Although our research indicated that the STAT1 pathway was independent to microsatellite status and could be applied for mCRC with either MSS tumors or MSI-H tumors, the impactful value of our results was addressed on the novel immunotherapy strategy for MSS mCRC. As mentioned above, the MSI-H mCRC comprised only small proportions of the whole mCRC and current immunotherapy provided perfect efficacy on MSI-H mCRC. On the contrary, MSS mCRC was resistant to immunotherapy. The STAT1 pathway provided a new biomarker and a potential mechanism of action for immunotherapy on MSS mCRC.

STAT1 plays a crucial role in determining the immune microenvironment in mCRC. STAT1 has a strong interaction with indoleamine-2,3-dioxygenase-1 expression in Paneth cells and with subsequent immune escape in CRC [29]. STAT1 play an important role in early tumorigenesis of CRC [30, 31]. Sakahara et al. demonstrated that the STAT1 might be correlated with the drug response [16]. Furthermore, IFN‑γ/JAK/STAT1 signaling stimulates PD‑L1 expression in CRC cells [32]. Kikuchi et al. have indicated that the co-expression of pSTAT1 and PD-L1 in CRC cells was strongly correlated with CD4- and CD8-positive TILs [33]. Our present study discovered the strong correlation with the IFN‑γ/JAK/STAT1 signaling and the major immunogenic action from the stimulation of MHC class I. By using PerkinElmer Opal multiplex system, we drew the same results that the higher expressions of STAT1 and MHC class I subsequently enhanced “hot” immunogenic microenvironment, which was recognized by significantly higher percentage of TILs. The upregulation of STAT1 implied a “hot” immunogenic microenvironment, which might indicate greater vulnerability to immunotherapy.

→ Data excerpt
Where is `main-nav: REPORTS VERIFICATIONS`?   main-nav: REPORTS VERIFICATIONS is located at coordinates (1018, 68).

→ Prompt
Continue the passage on STAT1 signaling and immunotherapy in metastatic colorectal cancer, starting after its final sentence.

→ The answer
Several uncertainties remain regarding immunotherapy for microsatellite-stable mCRC. Various combination strategies, including the incorporation of standard chemotherapy or novel targeted therapy, have failed to deliver satisfactory results. A new pathway or novel combination is crucial for effective treatment. The proteasome–ubiquitin pathway plays a major role in regulating STAT expression and thus represents a potential breakthrough [24]. Our research indicated that bortezomib, a proteasome inhibitor, restored MHC class I expression, and thus subsequently transformed the “cold” immune microenvironment into a “hot” microenvironment. Proteasome inhibitors are favorable candidates for further immunotherapy combinations.

The present study has some limitations. First, our data could be applied on STAT1-related mCRC but not all mCRC subtypes. mCRC is a heterogeneous entity that has been classified into at least four specific molecular subtypes [34, 35]. More novel treatments are required for effective treatment in various immune microenvironments. Second, the stimulation of MHC class I might only be the first step in effective treatment. Our study simplified the role of a single agent, and the complexity of interactions for heterogeneous combinations requires further research. Third, we also require another validation cohort comprising more distinct clinical factors among samples to confirm our results. Finally, clinical trials are required to verify our results.

Our study successfully established a mechanism underlying immune escape in mCRC through STAT1 downregulation. We also developed an intervention with a proteasome inhibitor to restore the expressions of STAT1 and MHC class I, which is most critical. Our research provides a completely novel rationale for further immunotherapy combinations. This may represent a breakthrough in addressing the challenging treatment landscape of mCRC.

Conclusion

Our study discovered a new biomarker, the STAT1, for immunotherapy on mCRC treatment. We also provided a potential novel rationale for the addition of bortezomib, a proteasome inhibitor, in new immunotherapy combinations for negative STAT1 mCRC.